Agreed to an extent. Just lame when the companies known to always coexist stop. The rule used to be "wanna use Pro Tools? Get a Mac and you'll have no problem. If Avid can't stick to their guns on that...their product becomes inferior across the board. It's the reason programs like Sonar and Cubase overshadow PT in the PC world. I guess now Logic($199) will be the 'go to' for Mac users who aren't willing to dish out $400 for an upgrade.
 
Digidesign's hardware is what really elevated the Mac's popularity as a music computer both before the demise of Atari and after the rise of the Windows PC. Pro Tools has always been about the DSP hardware and without it all you have is a whole lot of Halo Effect which can then be used to ship shitty cut down native versions of Pro Tools tied to non-DSP hardware interfaces that are in fact just unnecessarily prohibitive dongles.

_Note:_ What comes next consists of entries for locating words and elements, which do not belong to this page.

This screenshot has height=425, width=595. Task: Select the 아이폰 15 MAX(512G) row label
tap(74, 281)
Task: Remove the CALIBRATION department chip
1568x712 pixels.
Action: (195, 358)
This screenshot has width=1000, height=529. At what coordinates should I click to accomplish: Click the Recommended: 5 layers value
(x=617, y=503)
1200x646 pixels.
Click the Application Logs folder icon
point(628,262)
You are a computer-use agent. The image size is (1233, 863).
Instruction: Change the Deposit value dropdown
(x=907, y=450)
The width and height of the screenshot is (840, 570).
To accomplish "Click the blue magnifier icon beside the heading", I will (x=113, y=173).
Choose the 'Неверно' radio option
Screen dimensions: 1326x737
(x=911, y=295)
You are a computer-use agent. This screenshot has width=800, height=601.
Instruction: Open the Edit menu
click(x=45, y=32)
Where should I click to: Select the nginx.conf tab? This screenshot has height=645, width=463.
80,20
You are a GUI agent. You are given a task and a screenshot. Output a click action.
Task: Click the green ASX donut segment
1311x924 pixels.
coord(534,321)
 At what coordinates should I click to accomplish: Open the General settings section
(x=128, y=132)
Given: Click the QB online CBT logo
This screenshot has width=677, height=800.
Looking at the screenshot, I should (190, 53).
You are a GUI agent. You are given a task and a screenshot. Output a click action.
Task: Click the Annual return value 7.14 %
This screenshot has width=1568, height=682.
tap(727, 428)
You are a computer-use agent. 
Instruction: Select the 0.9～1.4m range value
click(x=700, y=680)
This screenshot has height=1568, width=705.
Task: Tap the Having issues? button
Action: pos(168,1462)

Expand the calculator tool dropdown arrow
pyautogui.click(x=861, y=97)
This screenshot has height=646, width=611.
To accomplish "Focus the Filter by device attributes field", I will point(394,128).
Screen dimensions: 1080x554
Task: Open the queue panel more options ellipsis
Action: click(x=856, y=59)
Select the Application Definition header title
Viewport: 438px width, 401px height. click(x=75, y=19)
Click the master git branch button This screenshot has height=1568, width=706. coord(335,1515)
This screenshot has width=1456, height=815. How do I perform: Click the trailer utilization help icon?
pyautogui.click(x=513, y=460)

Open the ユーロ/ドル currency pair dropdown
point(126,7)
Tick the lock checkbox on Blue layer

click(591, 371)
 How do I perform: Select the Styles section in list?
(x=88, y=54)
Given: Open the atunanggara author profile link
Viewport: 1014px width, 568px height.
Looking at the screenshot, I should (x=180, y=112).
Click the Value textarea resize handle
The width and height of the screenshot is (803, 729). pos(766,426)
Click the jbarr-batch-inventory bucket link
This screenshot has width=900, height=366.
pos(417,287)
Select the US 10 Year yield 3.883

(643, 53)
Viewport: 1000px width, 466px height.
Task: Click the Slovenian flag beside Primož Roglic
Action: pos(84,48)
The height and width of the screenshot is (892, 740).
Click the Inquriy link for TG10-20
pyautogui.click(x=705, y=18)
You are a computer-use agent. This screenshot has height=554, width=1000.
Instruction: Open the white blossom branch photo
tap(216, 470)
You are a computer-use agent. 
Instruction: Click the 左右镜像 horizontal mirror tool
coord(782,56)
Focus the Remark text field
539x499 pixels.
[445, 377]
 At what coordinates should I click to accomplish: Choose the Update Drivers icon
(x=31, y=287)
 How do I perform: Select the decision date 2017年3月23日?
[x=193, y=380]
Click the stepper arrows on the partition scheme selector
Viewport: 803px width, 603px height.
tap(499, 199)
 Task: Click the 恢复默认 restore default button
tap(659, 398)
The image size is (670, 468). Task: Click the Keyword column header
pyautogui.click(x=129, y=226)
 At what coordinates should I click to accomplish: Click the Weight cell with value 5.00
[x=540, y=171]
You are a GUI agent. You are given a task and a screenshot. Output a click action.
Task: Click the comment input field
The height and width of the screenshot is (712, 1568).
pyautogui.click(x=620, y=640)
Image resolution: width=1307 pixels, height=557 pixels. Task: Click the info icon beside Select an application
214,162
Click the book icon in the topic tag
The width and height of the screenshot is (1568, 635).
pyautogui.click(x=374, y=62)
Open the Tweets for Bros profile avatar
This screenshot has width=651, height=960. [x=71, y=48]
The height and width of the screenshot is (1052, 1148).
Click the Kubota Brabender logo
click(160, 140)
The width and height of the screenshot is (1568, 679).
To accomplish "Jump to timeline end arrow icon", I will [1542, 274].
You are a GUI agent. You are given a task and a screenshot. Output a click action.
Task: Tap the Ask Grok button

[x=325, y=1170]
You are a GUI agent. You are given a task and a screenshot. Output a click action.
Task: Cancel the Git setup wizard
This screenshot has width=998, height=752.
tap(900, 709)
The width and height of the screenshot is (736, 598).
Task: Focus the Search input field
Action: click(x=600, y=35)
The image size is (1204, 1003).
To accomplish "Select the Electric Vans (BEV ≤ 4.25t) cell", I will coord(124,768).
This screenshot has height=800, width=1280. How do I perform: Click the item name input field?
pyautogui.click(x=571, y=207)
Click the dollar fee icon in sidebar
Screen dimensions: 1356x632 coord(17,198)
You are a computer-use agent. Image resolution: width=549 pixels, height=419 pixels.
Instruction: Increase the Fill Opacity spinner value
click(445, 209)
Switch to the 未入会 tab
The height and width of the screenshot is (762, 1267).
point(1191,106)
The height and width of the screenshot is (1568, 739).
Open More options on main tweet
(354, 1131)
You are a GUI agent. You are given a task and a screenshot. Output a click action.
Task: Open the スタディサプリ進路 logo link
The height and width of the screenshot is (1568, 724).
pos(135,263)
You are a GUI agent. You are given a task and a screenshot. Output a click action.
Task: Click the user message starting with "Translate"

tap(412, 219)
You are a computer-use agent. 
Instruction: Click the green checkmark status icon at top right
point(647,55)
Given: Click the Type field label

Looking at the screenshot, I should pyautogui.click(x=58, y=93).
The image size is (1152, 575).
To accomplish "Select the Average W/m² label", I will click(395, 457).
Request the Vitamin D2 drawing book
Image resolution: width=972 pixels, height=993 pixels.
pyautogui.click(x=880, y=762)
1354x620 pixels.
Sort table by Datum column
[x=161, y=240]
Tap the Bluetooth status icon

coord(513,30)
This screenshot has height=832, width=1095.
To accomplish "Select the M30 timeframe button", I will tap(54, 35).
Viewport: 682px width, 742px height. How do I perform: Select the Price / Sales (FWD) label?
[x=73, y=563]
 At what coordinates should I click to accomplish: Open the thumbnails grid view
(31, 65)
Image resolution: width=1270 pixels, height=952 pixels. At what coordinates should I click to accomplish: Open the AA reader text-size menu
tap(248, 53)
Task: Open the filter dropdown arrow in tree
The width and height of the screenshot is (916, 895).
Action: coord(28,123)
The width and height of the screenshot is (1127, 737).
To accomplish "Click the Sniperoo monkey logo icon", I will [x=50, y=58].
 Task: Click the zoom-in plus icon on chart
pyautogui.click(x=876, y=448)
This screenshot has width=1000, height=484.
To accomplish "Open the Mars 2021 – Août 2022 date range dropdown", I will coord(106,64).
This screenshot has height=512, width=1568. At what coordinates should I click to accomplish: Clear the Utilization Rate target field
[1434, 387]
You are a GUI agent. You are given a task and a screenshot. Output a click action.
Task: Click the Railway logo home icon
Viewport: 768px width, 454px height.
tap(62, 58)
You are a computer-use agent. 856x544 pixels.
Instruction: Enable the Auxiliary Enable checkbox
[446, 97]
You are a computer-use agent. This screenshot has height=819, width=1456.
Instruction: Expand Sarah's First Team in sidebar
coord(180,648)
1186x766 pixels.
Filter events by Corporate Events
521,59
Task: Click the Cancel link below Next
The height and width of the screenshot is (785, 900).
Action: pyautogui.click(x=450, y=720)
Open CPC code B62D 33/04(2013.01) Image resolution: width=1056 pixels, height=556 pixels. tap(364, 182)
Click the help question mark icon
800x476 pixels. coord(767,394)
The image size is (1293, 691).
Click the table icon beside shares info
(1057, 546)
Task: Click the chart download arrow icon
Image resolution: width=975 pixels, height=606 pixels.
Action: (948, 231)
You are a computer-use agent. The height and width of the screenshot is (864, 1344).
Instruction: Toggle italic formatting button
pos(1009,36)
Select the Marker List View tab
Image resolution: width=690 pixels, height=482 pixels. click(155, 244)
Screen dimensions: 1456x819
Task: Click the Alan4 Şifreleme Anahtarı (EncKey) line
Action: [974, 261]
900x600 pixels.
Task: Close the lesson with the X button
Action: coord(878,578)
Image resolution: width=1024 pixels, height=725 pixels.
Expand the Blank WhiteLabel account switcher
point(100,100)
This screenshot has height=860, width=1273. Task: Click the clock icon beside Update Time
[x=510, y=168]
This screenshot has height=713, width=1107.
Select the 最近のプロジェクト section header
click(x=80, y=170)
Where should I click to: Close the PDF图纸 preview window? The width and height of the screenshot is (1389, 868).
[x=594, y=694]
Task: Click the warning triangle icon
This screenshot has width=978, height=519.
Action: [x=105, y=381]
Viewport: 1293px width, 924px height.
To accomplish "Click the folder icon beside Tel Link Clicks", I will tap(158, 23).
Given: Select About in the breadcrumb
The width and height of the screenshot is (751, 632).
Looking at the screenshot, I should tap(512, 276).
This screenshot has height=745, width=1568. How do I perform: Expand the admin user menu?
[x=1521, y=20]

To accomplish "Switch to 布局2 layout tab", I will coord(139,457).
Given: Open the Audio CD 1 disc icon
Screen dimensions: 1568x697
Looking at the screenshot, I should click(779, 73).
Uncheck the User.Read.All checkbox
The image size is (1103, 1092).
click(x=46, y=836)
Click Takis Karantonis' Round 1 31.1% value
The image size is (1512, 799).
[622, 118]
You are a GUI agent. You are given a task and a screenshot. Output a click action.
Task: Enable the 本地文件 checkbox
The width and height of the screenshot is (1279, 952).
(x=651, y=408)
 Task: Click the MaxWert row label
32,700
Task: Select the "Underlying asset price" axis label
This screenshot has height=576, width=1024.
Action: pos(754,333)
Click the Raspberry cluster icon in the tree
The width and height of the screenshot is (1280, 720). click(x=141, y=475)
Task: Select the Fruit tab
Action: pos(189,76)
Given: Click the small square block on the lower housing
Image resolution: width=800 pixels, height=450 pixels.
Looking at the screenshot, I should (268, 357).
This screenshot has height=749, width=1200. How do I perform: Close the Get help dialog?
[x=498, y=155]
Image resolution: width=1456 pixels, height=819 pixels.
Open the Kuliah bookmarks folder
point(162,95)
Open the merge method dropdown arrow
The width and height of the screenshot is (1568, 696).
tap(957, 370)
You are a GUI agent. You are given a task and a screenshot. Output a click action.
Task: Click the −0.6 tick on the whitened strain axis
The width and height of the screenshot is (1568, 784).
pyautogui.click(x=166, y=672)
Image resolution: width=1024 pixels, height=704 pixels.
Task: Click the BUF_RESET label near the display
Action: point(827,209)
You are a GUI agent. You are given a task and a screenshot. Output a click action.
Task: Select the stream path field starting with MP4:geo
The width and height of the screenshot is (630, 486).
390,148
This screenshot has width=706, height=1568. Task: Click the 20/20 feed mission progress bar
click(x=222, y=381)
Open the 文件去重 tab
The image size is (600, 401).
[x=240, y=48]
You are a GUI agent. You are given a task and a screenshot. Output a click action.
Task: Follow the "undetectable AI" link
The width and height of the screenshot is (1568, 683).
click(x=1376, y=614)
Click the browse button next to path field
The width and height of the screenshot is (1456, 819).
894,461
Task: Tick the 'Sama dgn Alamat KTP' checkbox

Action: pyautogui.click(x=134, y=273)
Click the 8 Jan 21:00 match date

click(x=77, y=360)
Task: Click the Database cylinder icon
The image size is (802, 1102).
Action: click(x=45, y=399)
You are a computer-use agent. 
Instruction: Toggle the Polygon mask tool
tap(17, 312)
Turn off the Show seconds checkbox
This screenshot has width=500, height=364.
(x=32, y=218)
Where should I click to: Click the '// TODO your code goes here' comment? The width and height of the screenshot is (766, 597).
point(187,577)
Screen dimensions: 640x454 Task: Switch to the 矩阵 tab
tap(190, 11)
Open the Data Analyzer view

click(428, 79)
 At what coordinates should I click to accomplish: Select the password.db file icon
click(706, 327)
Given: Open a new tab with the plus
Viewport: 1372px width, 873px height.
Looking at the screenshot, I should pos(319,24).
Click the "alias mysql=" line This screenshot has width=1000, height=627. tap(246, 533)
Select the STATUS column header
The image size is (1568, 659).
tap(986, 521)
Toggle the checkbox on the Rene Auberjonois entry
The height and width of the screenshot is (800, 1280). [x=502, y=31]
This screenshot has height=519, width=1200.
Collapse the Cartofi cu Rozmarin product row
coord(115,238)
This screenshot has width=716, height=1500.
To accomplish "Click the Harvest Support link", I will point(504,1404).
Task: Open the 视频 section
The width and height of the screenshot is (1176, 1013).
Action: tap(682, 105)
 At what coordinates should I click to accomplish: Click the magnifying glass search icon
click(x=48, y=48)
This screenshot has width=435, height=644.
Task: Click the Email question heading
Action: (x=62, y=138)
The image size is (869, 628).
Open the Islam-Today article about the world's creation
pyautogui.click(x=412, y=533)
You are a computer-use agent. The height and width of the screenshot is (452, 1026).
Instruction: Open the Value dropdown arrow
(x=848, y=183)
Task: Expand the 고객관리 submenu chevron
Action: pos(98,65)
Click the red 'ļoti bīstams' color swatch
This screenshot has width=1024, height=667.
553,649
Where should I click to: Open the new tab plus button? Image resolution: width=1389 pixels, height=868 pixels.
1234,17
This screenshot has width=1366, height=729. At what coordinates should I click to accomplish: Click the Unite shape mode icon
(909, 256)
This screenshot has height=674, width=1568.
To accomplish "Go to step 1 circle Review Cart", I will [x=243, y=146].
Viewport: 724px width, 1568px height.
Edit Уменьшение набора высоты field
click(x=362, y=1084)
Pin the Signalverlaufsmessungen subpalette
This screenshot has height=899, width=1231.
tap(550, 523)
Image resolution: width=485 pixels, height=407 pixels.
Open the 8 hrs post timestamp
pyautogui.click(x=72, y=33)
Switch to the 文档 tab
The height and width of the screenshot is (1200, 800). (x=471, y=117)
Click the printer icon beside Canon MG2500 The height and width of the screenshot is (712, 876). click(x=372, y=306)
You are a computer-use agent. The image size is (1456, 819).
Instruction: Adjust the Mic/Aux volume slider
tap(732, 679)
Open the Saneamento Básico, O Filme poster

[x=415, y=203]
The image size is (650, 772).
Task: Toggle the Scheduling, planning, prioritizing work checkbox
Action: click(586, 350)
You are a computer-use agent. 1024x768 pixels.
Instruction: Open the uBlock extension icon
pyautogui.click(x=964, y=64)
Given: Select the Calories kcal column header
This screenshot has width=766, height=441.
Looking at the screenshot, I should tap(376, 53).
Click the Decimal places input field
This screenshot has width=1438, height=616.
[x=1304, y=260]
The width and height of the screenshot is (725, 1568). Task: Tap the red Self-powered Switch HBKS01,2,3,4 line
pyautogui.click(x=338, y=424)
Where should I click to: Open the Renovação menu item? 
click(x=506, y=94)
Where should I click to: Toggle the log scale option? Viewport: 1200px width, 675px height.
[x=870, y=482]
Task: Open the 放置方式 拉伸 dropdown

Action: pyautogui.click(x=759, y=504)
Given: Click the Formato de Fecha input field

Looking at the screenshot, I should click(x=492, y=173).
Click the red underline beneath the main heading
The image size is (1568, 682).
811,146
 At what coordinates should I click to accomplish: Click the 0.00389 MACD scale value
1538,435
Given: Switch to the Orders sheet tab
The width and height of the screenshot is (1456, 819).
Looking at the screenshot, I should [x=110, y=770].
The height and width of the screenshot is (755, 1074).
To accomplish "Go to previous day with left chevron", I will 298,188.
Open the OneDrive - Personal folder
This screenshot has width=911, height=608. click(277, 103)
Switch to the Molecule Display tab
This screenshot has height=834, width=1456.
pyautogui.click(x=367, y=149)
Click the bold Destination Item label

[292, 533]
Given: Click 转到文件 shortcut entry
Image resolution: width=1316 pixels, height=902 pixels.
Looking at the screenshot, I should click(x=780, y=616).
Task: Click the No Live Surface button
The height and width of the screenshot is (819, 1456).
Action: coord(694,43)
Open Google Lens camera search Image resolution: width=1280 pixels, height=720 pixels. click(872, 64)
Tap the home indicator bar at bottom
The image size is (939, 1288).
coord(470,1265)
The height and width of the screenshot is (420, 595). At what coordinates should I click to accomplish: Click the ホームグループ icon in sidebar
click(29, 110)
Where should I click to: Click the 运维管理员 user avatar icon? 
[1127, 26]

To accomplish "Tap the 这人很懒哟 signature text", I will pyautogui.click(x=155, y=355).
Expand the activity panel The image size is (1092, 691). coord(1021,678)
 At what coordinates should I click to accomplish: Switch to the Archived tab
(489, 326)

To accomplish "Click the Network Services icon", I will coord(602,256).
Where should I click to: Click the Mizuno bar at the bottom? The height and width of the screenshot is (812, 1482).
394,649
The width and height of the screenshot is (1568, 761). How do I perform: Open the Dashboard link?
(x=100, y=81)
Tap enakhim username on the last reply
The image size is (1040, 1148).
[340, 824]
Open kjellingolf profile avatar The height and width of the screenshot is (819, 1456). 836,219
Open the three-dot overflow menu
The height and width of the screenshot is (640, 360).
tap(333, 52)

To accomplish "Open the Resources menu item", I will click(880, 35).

Apple's popularity as a music computer is also tied to the Halo Effect of Digidesign/Avid's DSP hardware which does all the heavy lifting and thus doesn't really mean jack shit when using a DAW that uses native processing.

There is however a certain degree of self fulfilling prophecy which can occur due to the Hallo Effect...like if everyone uses Pro Tools due to the Halo Effect it makes sense to use it for the sake of compatibility....if everyone uses a Mac for Music then it makes sense to create music software to run on a Mac, this used to happen back in the 90's, for example Akai MESA was first released for the Mac and Windows users had to wait for their version....the funny thing is that Windows users can still use the old Windows version of MESA whereas Mac users don't have a hope in hell of using their old version......these days Mac users have to wait....like Steinberg used to release stuff for the Mac first such as VST then at some point it all changed and Mac users had to wait for their version of WaveLab.